## Fragmento del documento
***

Después de dos años de horror, la prioridad absoluta es asegurar y consolidar la oportunidad de que cese la violencia

Mientras el Gobierno de Benjamín Netanyahu aseguraba que está dispuesto a aceptar el cese inmediato de las operaciones militares, como ha pactado con Donald Trump, el ejército de Israel mató este sábado al menos a 20 palestinos más. Esa es la realidad sobre el terreno cada día y cada hora que se prolonga la matanza indiscriminada de inocentes que Israel está ejecutando en Gaza. Resulta importante tener esto en cuenta cuando se juzga la propuesta de paz impuesta por el presidente de Estados Unidos el pasado lunes y aceptada por Hamás el viernes. Para los gazatíes no existen las consideraciones geopolíticas, legales o ideológicas. Tras dos años de horror, impunidad e impotencia, las opciones han quedado reducidas a una sola: vivir o morir. En estas horas cruciales, hacer que cesen los bombardeos es una prioridad absoluta. Agarrarse a una oportunidad para salvar vidas es una obligación moral. No mañana, hoy.

***

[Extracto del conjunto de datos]
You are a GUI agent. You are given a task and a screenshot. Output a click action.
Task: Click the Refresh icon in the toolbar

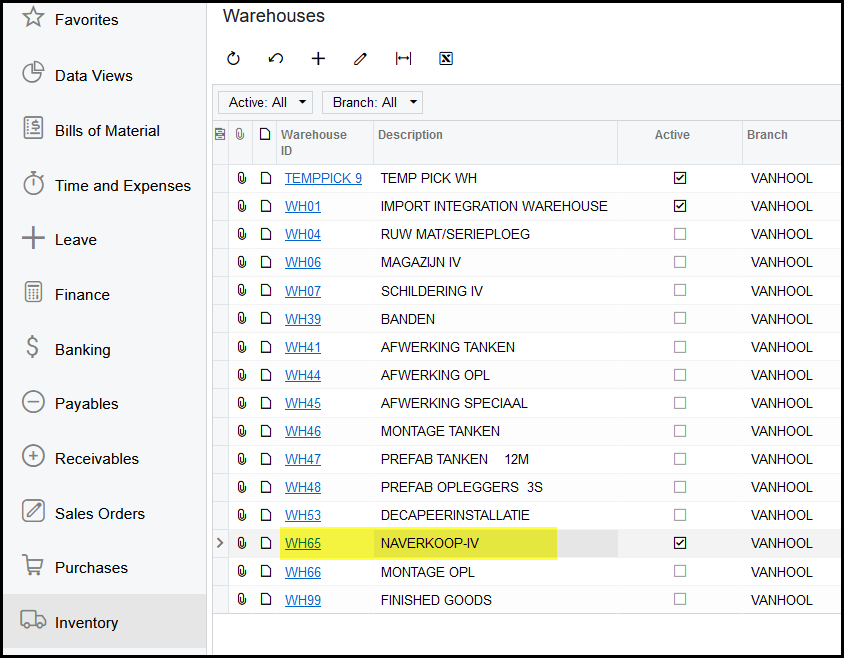click(233, 59)
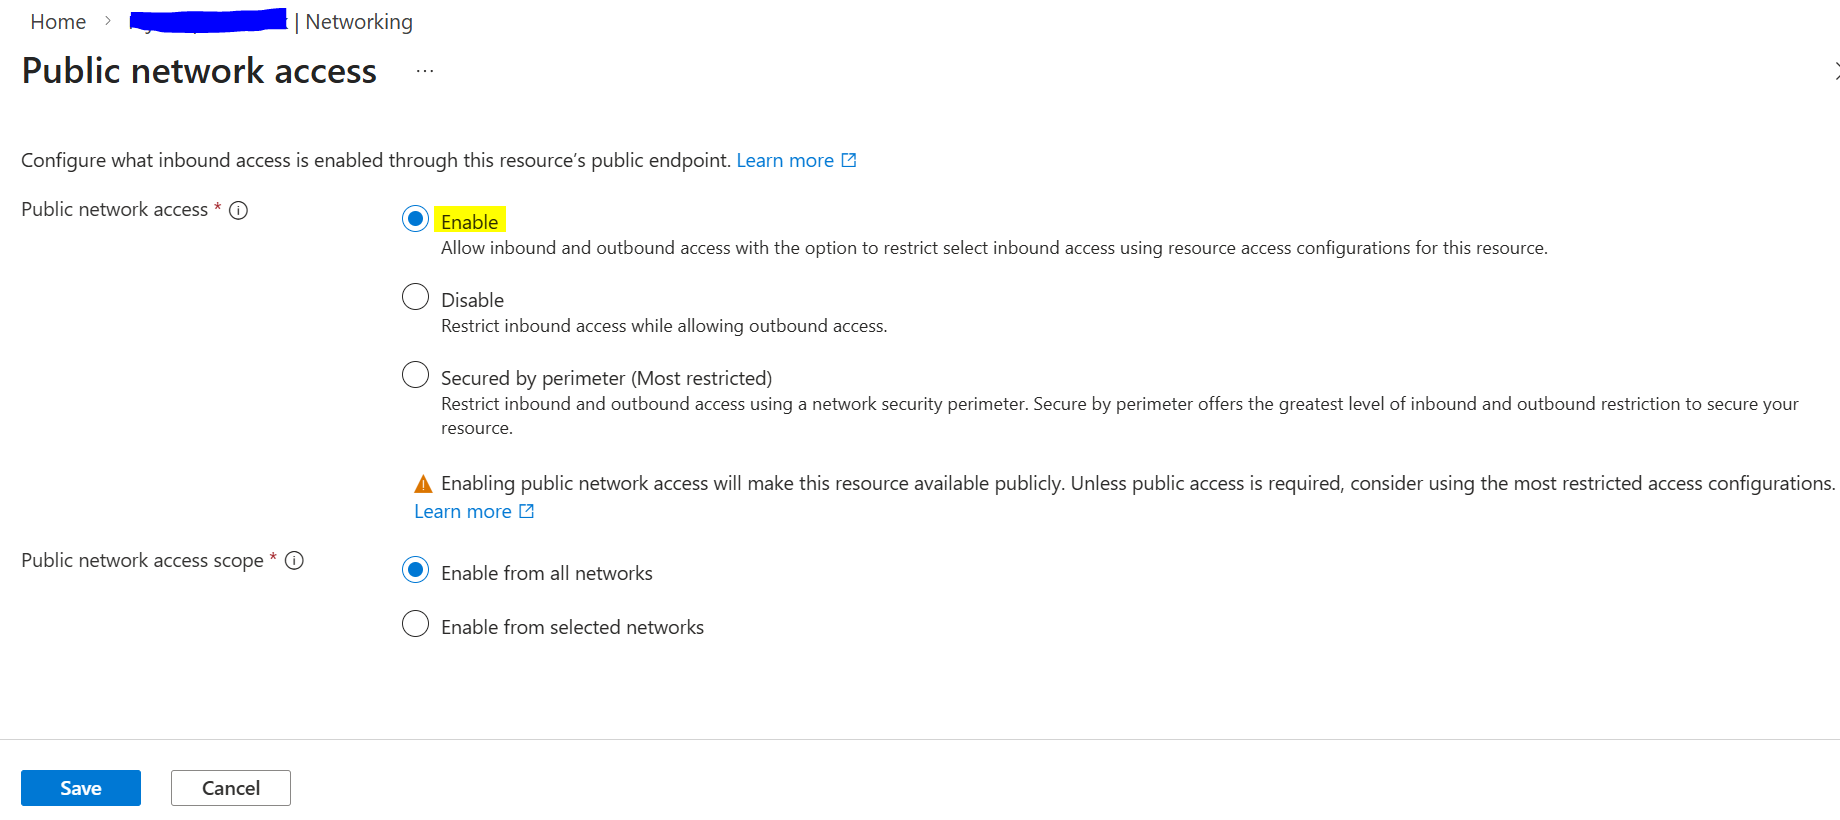Click the breadcrumb chevron after Home
Image resolution: width=1840 pixels, height=820 pixels.
click(108, 21)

***

## Tareas del ejercicio
**1.** Según el texto sobre Gaza, ¿a cuántos palestinos mató como mínimo el ejército de Israel este sábado?
**2.** Indica si cada afirmación concuerda con el texto sobre Gaza y cita las palabras que lo deciden: (a) Hamás aceptó la propuesta de paz el viernes. (b) El presidente de Estados Unidos presentó la propuesta de paz el martes. (c) Para los gazatíes, las opciones se reducen a vivir o morir.
Apóyate únicamente en el texto.

## Resultados
**1.** Al menos a 20 palestinos.

**2.**
(a) Sí: «aceptada por Hamás el viernes».
(b) No: «impuesta por el presidente de Estados Unidos el pasado lunes».
(c) Sí: «las opciones han quedado reducidas a una sola: vivir o morir».